(Raw records)
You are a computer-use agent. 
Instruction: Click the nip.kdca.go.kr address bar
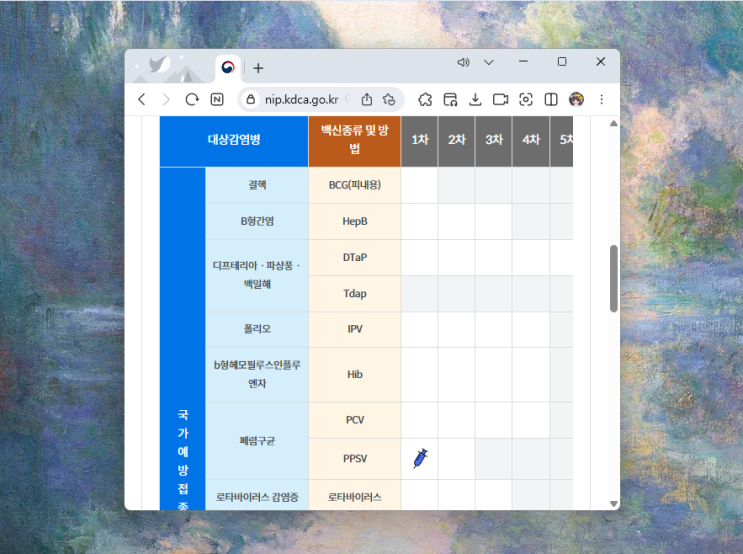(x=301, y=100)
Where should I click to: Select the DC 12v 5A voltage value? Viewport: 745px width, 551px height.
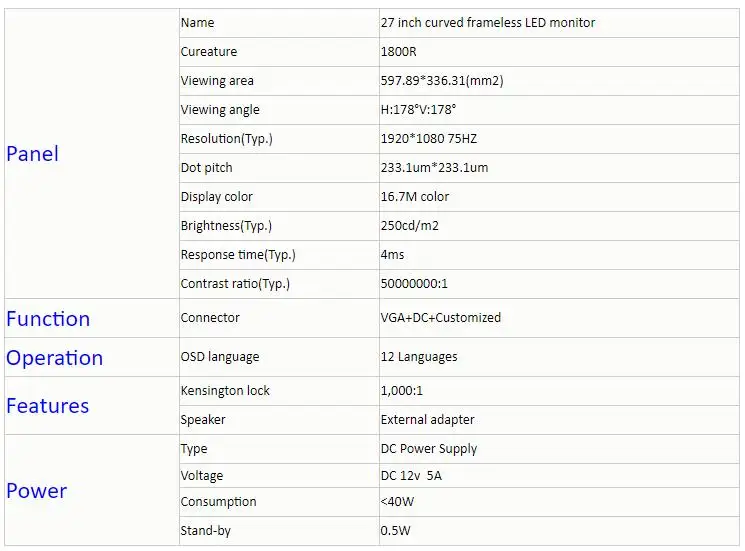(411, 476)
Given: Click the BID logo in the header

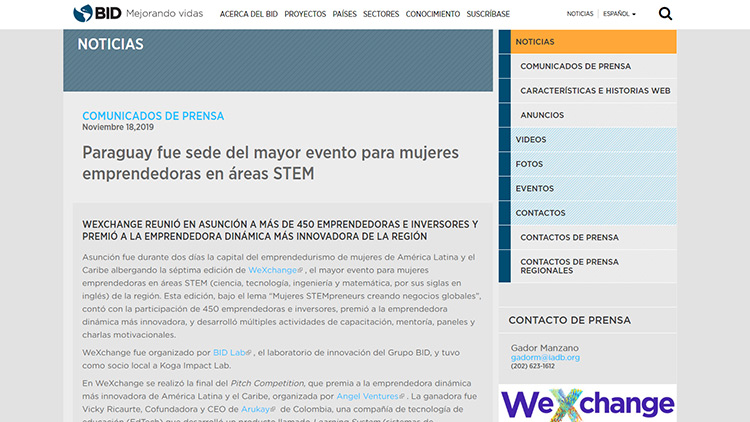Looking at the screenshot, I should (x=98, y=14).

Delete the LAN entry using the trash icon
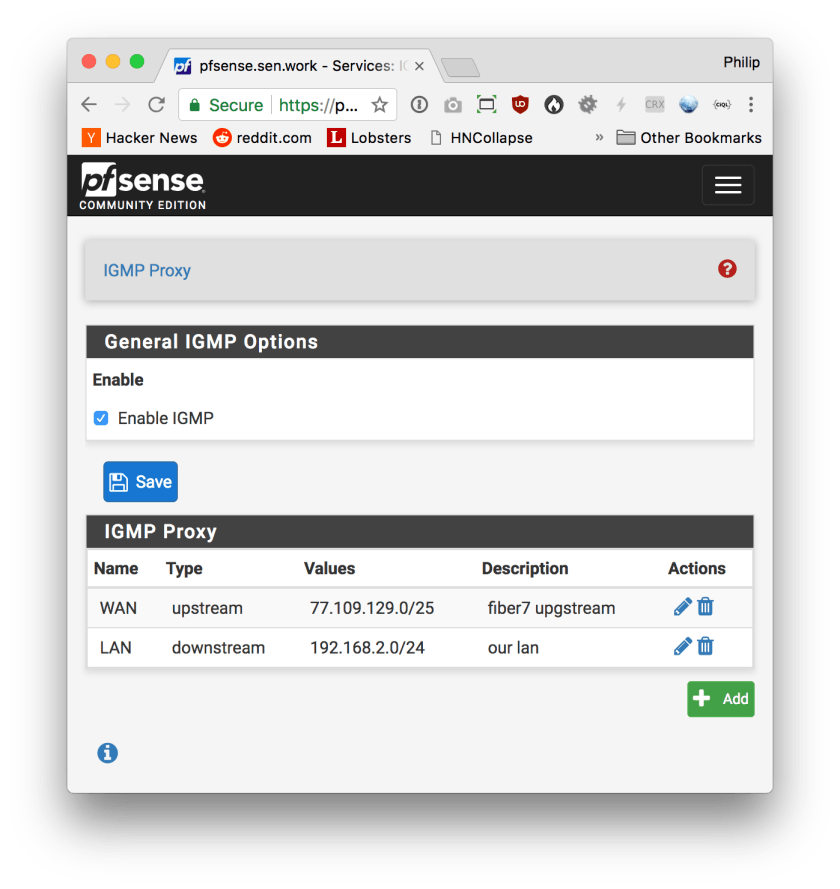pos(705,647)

...

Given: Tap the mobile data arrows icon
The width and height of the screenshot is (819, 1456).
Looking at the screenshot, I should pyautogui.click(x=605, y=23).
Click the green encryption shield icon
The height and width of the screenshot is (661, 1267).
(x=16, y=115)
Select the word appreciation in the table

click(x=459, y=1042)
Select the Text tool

Task requirements: Rewrite the listing starting with the line with "You are a computer-use agent." and going on through the line with "pos(705,647)", changing "address bar" to "URL bar" and keeping everything else the same. Leave the pictures out.

Exercise output:
You are a computer-use agent. 
Instruction: Click the nip.kdca.go.kr URL bar
(x=301, y=100)
Where should I click to: Select the DC 12v 5A voltage value? Viewport: 745px width, 551px height.
(411, 476)
Given: Click the BID logo in the header

Looking at the screenshot, I should (x=98, y=14).

Delete the LAN entry using the trash icon
pos(705,647)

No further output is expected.